■ **WORK REQUEST**
Check each line of the entries for "computer" and report the ones that have it.

*** Opening of DATA ***

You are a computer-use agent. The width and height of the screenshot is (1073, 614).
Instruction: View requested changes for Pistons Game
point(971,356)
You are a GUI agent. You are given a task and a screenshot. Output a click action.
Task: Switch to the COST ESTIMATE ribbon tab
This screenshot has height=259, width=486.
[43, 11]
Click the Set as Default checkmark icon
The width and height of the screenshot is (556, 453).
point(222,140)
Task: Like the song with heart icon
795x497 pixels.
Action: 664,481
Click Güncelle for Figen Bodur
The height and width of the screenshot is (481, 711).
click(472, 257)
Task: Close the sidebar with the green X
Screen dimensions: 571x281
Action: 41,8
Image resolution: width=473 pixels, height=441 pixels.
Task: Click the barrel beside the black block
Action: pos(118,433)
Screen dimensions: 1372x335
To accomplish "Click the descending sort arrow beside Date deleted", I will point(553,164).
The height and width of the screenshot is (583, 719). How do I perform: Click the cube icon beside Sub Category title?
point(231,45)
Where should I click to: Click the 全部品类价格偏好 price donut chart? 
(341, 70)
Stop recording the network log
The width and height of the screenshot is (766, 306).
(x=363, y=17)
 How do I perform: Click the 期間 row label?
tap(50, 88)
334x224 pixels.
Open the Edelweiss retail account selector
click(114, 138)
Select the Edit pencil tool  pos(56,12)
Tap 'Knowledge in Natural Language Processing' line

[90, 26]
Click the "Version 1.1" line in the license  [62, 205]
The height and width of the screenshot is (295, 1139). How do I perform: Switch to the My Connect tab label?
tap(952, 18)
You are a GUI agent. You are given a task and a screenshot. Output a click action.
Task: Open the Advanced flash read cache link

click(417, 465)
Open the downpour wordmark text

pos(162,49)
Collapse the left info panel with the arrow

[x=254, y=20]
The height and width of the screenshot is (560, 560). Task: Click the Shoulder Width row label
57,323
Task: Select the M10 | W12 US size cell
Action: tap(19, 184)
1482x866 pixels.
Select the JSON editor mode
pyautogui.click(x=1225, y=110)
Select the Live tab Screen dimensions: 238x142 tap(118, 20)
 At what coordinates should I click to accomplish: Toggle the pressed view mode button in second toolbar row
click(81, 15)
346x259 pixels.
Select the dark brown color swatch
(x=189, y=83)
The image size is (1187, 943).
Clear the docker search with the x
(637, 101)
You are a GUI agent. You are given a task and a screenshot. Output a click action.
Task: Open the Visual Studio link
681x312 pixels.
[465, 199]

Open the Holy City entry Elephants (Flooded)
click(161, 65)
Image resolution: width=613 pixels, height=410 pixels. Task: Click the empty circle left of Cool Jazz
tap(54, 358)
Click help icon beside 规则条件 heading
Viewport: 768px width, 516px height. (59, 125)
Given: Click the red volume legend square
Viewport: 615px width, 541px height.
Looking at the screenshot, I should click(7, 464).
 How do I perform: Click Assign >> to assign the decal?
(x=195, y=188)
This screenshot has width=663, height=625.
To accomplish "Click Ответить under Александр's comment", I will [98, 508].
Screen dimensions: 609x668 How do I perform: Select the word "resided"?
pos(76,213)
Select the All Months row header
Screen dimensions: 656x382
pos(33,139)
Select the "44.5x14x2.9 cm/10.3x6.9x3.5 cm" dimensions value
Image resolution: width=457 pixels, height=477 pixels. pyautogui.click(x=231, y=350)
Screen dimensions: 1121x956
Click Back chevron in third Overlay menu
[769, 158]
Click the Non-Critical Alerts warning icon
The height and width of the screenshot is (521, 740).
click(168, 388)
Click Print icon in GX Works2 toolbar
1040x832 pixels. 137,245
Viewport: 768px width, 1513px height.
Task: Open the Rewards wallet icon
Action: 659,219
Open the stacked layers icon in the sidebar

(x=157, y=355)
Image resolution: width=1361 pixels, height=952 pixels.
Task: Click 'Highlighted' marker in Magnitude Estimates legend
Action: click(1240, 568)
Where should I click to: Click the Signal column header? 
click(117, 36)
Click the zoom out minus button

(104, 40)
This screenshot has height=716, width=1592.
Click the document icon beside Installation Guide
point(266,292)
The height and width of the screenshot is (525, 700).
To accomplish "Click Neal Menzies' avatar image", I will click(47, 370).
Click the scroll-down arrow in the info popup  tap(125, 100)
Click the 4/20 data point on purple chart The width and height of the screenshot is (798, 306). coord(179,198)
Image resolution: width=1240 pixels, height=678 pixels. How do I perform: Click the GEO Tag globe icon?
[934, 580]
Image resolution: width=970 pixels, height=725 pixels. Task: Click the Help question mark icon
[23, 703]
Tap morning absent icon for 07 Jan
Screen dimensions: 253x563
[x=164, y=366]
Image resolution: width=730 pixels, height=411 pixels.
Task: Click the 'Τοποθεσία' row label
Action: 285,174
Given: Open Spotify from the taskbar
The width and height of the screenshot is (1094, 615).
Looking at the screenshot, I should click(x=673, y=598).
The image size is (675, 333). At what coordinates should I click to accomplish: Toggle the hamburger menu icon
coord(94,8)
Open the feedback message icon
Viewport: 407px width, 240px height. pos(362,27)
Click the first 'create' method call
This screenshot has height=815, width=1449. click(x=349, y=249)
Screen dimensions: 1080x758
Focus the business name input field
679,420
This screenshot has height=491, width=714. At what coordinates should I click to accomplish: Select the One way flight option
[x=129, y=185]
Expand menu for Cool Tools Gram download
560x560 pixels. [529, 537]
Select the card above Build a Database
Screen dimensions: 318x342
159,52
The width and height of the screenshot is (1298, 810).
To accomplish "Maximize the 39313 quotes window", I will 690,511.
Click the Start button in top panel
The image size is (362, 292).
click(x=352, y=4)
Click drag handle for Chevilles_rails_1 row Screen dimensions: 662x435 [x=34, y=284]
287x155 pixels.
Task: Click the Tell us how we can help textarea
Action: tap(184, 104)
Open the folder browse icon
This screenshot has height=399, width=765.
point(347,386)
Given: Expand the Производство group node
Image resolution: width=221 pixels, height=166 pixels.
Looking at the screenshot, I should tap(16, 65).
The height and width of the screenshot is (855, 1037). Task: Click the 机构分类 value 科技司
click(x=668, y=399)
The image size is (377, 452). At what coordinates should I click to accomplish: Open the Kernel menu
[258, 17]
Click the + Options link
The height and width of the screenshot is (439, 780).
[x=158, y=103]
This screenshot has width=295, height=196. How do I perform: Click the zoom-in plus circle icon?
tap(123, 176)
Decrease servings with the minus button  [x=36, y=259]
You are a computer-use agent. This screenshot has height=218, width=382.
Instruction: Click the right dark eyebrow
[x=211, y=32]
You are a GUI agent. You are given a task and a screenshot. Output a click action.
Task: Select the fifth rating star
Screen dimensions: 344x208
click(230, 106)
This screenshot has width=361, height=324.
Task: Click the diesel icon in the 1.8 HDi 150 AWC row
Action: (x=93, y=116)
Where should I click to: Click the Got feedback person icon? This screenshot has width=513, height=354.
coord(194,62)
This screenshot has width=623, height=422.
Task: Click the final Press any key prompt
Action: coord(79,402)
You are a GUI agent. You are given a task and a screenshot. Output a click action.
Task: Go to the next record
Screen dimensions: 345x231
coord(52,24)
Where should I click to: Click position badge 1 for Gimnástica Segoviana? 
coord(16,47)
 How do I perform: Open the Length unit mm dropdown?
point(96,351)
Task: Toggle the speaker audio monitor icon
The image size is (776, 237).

*** Close of DATA ***

■ **EXERCISE OUTPUT**
You are a computer-use agent. The width and height of the screenshot is (1073, 614).
You are a computer-use agent. This screenshot has height=218, width=382.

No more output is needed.